When you find the line with "Click the Export" among the records below, reproduce it and each line after it exactly, ending with the line with "Click 'const,const,const' in".

-=-=-=-=-

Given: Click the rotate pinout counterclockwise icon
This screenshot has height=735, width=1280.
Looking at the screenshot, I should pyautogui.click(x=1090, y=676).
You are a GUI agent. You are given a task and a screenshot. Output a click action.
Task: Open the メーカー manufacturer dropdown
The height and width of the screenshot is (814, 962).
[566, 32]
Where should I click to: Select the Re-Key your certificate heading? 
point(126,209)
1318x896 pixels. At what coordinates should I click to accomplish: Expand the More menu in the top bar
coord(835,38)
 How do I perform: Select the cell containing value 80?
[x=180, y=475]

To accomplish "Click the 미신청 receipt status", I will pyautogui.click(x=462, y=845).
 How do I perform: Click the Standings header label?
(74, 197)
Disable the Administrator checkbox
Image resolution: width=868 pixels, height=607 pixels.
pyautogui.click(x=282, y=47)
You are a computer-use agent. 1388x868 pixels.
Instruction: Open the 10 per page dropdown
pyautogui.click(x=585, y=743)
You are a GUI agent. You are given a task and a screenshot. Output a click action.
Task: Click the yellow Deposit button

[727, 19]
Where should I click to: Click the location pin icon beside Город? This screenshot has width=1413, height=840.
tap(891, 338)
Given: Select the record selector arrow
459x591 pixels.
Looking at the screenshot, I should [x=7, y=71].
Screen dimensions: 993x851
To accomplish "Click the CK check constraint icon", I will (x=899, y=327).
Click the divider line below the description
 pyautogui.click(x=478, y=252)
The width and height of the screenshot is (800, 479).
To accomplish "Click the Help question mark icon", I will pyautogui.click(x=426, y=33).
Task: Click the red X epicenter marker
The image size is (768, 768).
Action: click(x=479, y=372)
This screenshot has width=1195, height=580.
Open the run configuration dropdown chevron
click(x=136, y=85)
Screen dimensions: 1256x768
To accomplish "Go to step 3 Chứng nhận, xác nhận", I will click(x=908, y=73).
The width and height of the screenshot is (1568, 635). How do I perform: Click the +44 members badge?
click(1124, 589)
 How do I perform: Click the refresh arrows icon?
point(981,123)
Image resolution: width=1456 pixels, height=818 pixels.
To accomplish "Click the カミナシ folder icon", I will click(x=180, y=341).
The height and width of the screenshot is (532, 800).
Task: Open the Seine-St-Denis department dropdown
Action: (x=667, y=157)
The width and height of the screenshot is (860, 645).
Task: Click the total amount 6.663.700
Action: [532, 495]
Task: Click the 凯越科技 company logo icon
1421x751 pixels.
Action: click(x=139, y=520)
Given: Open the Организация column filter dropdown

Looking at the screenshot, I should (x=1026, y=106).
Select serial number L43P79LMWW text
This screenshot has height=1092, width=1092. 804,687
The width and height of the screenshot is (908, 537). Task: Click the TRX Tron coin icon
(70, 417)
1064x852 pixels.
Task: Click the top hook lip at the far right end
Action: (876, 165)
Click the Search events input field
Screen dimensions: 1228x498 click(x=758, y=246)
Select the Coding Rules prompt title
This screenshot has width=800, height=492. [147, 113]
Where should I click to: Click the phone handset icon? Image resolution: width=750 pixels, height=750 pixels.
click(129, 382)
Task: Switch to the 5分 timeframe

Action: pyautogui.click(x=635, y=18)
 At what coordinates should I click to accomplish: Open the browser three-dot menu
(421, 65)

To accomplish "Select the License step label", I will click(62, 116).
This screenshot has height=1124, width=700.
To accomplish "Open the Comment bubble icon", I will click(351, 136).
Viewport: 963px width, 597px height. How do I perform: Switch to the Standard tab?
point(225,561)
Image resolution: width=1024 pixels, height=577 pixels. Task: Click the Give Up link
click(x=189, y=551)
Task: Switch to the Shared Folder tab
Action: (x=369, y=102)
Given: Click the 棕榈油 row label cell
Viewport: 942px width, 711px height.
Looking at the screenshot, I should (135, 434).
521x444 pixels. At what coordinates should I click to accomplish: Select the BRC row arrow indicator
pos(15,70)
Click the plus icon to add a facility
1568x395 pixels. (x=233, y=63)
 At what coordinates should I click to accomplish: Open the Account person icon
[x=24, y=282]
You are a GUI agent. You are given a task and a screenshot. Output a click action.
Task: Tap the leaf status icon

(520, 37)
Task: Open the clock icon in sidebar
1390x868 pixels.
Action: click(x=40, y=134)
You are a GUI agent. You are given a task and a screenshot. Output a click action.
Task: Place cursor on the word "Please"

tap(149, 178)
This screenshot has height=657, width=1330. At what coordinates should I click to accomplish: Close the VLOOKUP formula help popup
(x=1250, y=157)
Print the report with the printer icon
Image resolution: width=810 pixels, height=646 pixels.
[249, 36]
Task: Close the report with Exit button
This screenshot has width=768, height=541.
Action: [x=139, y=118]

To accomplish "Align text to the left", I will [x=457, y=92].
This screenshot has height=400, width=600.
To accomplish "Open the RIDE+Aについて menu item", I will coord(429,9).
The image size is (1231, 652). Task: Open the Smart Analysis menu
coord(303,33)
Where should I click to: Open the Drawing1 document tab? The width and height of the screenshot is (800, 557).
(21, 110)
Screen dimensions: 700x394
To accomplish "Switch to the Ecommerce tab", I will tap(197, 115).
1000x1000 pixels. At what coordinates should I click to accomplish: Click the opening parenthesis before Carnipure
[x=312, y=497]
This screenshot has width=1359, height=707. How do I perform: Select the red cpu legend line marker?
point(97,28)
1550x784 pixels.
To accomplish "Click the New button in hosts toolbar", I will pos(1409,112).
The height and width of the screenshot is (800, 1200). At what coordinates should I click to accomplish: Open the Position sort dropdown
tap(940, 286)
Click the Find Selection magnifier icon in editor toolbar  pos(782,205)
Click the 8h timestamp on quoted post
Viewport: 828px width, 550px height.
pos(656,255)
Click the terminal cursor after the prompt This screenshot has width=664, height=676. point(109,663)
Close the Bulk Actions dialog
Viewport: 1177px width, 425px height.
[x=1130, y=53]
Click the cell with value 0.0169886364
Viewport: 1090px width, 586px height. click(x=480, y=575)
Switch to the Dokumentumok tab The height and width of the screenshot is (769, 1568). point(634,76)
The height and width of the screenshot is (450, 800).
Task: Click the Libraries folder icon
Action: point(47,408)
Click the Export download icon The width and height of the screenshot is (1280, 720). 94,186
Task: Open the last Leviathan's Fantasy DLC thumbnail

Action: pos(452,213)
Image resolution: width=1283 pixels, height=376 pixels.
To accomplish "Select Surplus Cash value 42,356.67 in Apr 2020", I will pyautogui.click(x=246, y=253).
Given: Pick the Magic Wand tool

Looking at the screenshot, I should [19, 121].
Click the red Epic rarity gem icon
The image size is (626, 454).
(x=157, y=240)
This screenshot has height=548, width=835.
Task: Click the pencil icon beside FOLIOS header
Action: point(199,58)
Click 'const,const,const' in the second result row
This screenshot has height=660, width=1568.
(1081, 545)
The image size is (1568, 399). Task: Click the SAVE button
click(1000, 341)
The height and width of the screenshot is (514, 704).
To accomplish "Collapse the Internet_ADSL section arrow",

-=-=-=-=-

Solution for this task
Click the Export download icon The width and height of the screenshot is (1280, 720). 94,186
Task: Open the last Leviathan's Fantasy DLC thumbnail

Action: pos(452,213)
Image resolution: width=1283 pixels, height=376 pixels.
To accomplish "Select Surplus Cash value 42,356.67 in Apr 2020", I will pyautogui.click(x=246, y=253).
Given: Pick the Magic Wand tool

Looking at the screenshot, I should [19, 121].
Click the red Epic rarity gem icon
The image size is (626, 454).
(x=157, y=240)
This screenshot has height=548, width=835.
Task: Click the pencil icon beside FOLIOS header
Action: point(199,58)
Click 'const,const,const' in the second result row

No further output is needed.